Records in a dataset:
---+---

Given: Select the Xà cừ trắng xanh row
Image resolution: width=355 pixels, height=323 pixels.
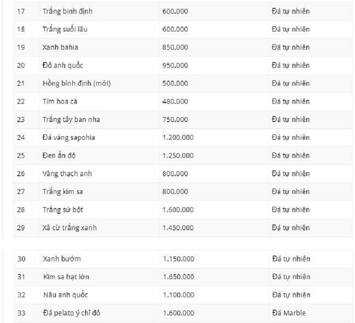Looking at the screenshot, I should click(x=183, y=228).
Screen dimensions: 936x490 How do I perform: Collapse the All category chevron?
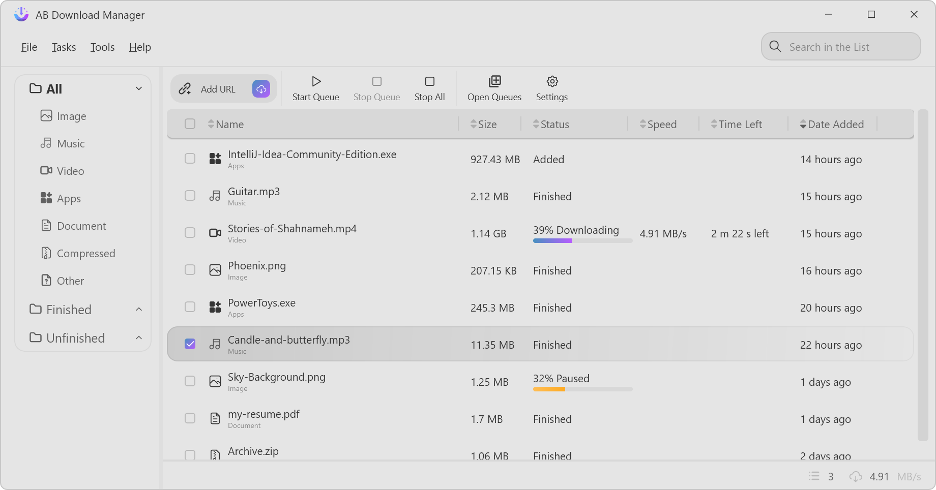pyautogui.click(x=138, y=88)
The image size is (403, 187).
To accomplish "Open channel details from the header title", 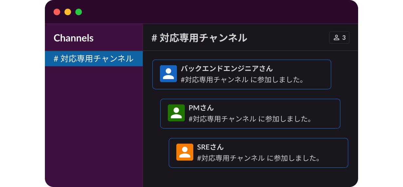I will click(199, 38).
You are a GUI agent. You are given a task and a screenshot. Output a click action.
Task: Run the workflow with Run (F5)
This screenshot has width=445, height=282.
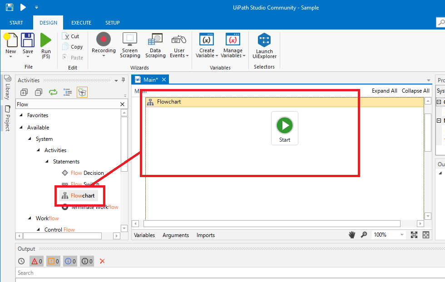point(46,40)
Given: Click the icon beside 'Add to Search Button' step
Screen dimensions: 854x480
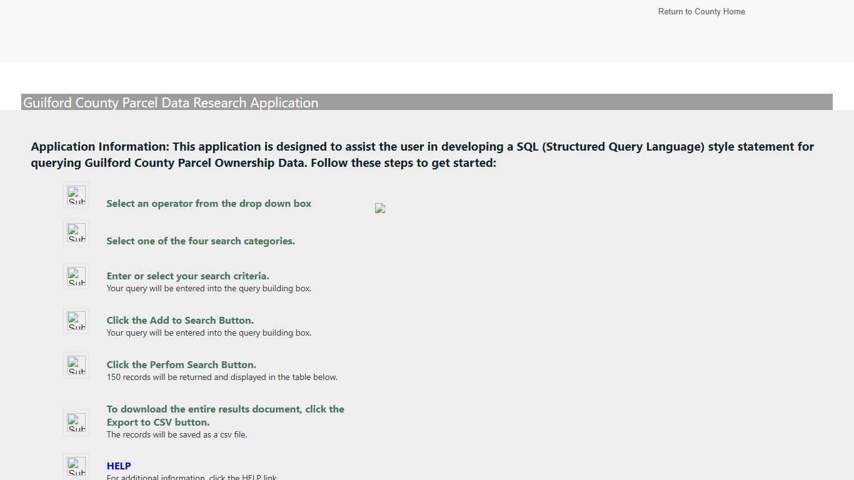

---+---

=== Directive ===
Arrange everything from the line containing "Given: Click the" down to the end of the records as a JSON list of strings, one string per line and no blank lines. Leave the pictures out of the answer.

=== Complete output ===
[
  "Given: Click the icon beside 'Add to Search Button' step",
  "Screen dimensions: 854x480"
]